On November 19, 1911, General Luis Tejera led a group of conspirators in an ambush on the horsedrawn carriage of President Ramón Cáceres. During the shootout, Cáceres was killed and Tejera wounded in the leg. In the ensuing power vacuum, General Alfredo Victoria, the commander of the army, seized control and forced the Dominican Congress to elect his uncle, Eladio Victoria, as the new president. The general was widely suspected of bribing the Congress, and his uncle, who took office on February 27, 1912, lacked legitimacy. The former president Horacio Vásquez soon returned from exile to lead his followers, the horacistas, in a popular uprising against the new government.

The result was several years of great political instability and civil war. U.S. mediation by the William Howard Taft and Woodrow Wilson administrations achieved only short respites each time. A political deadlock in 1914 was broken after an ultimatum by Wilson telling Dominicans that unless they chose a president, they would see the United States impose one. A provisional president was chosen, and later that year, relatively-free elections returned the former president (1899–1902) Juan Isidro Jimenes Pereyra to power. To achieve a government that was more broadly supported, Jimenes named opposition individuals to his cabinet. However, that brought no peace and, with his former Secretary of War Desiderio Arias maneuvering to depose him and despite a U.S. offer of military aid against Arias, Jimenes resigned on May 7, 1916.

Wilson thus ordered the United States occupation of the Dominican Republic. The U.S. Marines landed on May 16, 1916, and controlled the country two months later. The U.S. military government, led by Rear Admiral Harry Shepard Knapp, was widely repudiated by Dominicans, with some factions within the country leading guerrilla campaigns against the U.S. forces. The occupation regime kept most Dominican laws and institutions and largely pacified the general population. The occupying government also revived the Dominican economy, reduced the nation's debt, built a road network that finally connected all regions of the country, and created a professional National Guard to replace the warring partisan units.

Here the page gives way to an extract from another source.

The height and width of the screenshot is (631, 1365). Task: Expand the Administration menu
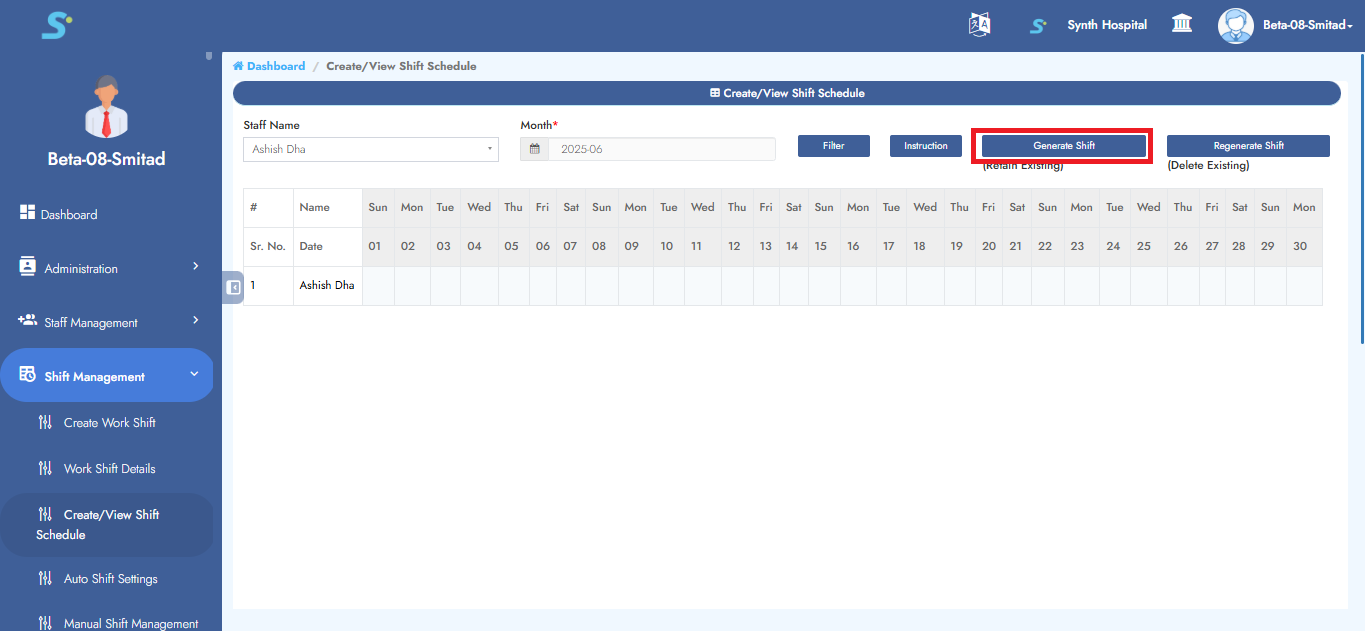(108, 268)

Vigorous opposition to the occupation continued, nevertheless, and after World War I, it increased in the US as well, where President Warren G. Harding (1921–23), Wilson's successor, worked to put an end to the occupation, as he had promised during his electoral campaign. The U.S. occupation ended in October 1922, and elections were held in March 1924.
The victor was the former president (1902–03) Horacio Vásquez Lajara, who had co-operated with the United States. He was inaugurated on July 13, 1924, and the last U.S. forces left in September. Vásquez gave the country six years of stable governance in which political and civil rights were respected and the economy grew strongly in a relatively-peaceful atmosphere.

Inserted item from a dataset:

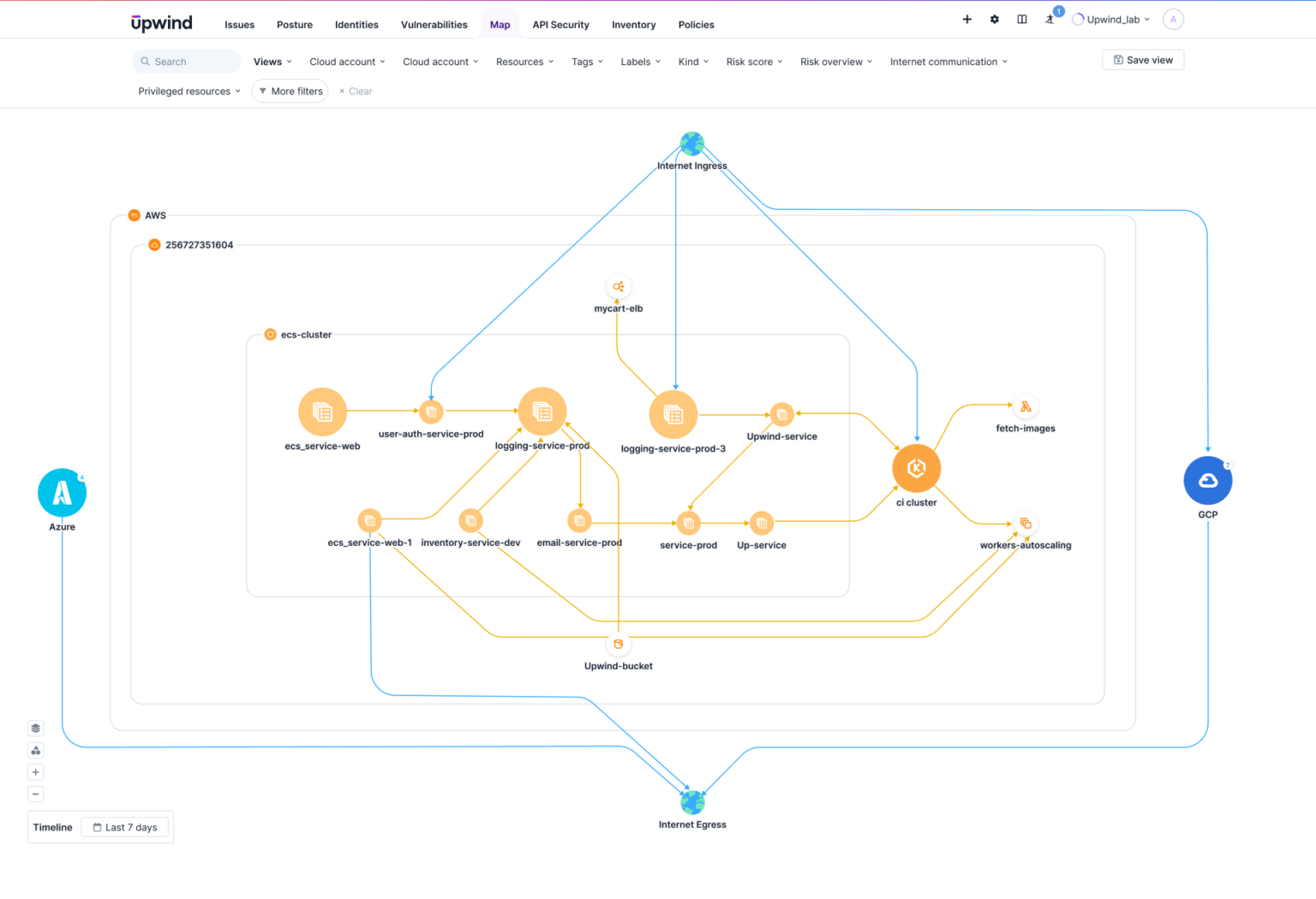Toggle the split-view panel icon in header
This screenshot has height=899, width=1316.
1021,19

A rebellion or coup d'état against him broke out in February 1930 in Santiago. Rafael Trujillo secretly cut a deal with the rebel leader Rafael Estrella Ureña. In return for Trujillo letting Estrella take power, Estrella would allow Trujillo to run for president in new elections. As the rebels marched toward Santo Domingo, Vásquez ordered Trujillo to suppress them. However, feigning "neutrality," Trujillo kept his men in barracks, which allowed Estrella's rebels to take the capital virtually unopposed. On March 3, Estrella was proclaimed acting president, with Trujillo confirmed as the head of the police and of the army. As per their agreement, Trujillo became the presidential nominee of the newly formed Patriotic Coalition of Citizens (Spanish: Coalición patriotica de los ciudadanos), with Estrella as his running mate. The other candidates became targets of harassment by the army and withdrew when it became apparent that Trujillo would be the only person who would be allowed to campaign effectively. Ultimately, the Trujillo-Estrella ticket was proclaimed victorious with an implausible 99% of the vote. According to the U.S. ambassador, Trujillo received more votes than there were actual voters.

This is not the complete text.